Detailed guidelines for individual left to right shunts are provided in reference number 1 and 2. These are fairly contemporary and represent a consensus of national experts.

While awaiting surgery or catheter intervention, medications need to be administered. Specific guidelines have been developed for this purpose and are published (reference number 4) through a consensus of national experts.

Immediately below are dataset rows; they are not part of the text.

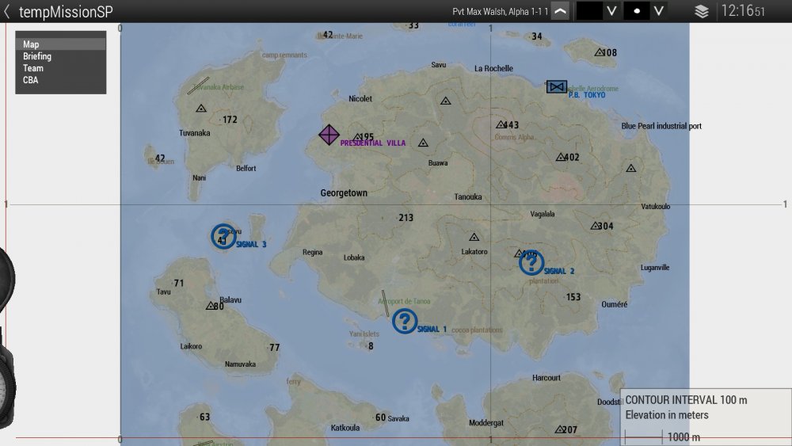The height and width of the screenshot is (446, 792).
Task: Open the Team menu entry
Action: (32, 68)
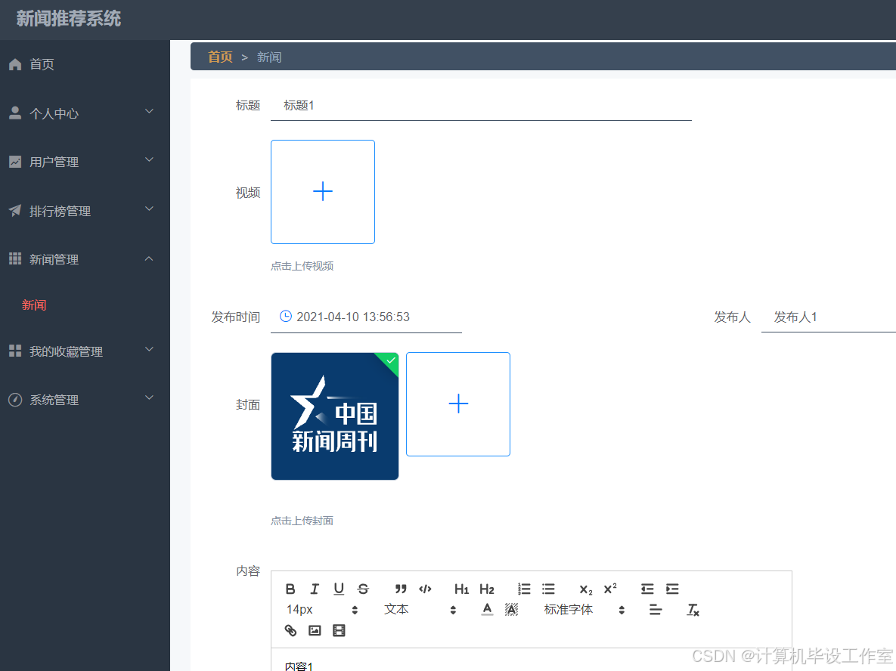Image resolution: width=896 pixels, height=671 pixels.
Task: Select the strikethrough formatting icon
Action: 363,589
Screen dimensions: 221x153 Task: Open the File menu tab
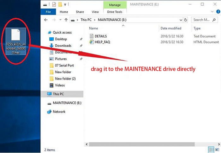48,12
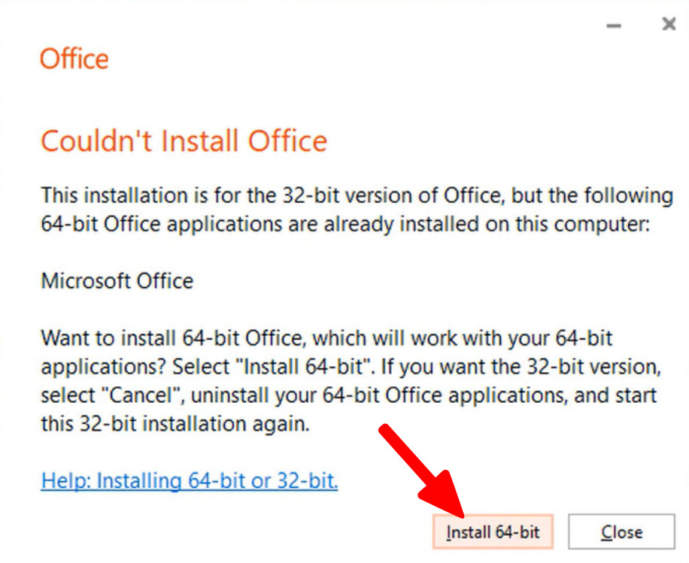689x563 pixels.
Task: Click the line starting "64-bit Office applications are"
Action: click(345, 224)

Acute Rheumatic Fever (RF) And Rheumatic Heart Disease (RHD) :

In the past 4-5 decades there have been modest advances in our understanding of the disease process. There have been minor changes in the diagnostic criteria and management practices for RF have also largely remained unchanged for the last 20-30 years. However, there have been important changes in the epidemiology both in India and the rest of the world. There appears to have been a sharp decline in RF and RHD in parts of India that have shown improving indices of human development. Physicians living in these parts of India need to be mindful of the prospect of overdiagnosis of RF. For most of India, however, the disease is still quite common and it is important to not miss the initial episode of RF because secondary penicillin prophylaxis still remains the most effective way of preventing RHD.

The algorithm displayed in the next page summarizes the initial management of RF.

Consensus guidelines have been published (see reference below):

Saxena A, Kumar RK, Gera RPK, Radhakrishnan S, Misra S, Ahamed ZA (writing committee members), Consensus guidelines on pediatric acute rheumatic fever and rheumatic heart disease, Indian Pediatrics, 2008;45:565-573.